### [Problem to work on]
The response must contain every line below in which "element" appears.

[Collected data]
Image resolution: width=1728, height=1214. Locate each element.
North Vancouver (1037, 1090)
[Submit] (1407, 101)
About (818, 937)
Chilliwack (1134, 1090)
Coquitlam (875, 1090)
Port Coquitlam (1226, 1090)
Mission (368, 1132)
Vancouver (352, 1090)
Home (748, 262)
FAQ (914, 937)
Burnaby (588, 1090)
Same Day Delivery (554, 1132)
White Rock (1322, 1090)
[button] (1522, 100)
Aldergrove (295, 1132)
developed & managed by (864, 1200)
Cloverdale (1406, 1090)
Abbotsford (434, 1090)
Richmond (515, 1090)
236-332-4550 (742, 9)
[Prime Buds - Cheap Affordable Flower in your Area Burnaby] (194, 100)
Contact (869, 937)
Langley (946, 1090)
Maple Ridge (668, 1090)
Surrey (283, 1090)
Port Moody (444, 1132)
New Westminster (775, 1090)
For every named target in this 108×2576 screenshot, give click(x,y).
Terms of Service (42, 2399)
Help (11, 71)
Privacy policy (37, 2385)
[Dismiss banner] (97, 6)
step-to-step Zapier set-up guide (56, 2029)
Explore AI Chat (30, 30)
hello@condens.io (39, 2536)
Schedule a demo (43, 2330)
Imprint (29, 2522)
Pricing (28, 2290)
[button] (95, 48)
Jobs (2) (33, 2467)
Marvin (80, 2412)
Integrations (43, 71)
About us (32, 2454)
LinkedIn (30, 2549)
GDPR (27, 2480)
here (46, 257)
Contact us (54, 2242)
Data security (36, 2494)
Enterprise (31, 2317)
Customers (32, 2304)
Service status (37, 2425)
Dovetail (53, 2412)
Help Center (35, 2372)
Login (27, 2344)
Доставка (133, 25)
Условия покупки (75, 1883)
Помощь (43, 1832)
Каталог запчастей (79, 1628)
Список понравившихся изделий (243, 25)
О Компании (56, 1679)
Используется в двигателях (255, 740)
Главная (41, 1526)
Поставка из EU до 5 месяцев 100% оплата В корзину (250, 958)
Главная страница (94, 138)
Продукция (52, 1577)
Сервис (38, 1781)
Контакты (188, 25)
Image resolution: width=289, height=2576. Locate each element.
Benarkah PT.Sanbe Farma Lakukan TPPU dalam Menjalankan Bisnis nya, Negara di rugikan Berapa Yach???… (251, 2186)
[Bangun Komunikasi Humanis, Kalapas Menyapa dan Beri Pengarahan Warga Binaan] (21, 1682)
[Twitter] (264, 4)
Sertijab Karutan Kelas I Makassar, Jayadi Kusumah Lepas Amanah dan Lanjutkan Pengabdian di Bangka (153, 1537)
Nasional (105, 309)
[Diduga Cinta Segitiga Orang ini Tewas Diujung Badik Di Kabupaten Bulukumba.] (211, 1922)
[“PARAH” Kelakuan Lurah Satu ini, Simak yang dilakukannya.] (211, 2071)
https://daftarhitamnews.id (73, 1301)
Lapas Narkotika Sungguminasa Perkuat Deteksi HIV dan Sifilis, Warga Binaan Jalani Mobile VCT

### [Result below]
Image resolution: width=1728, height=1214. Locate each element.
Image resolution: width=289, height=2576. Locate each element.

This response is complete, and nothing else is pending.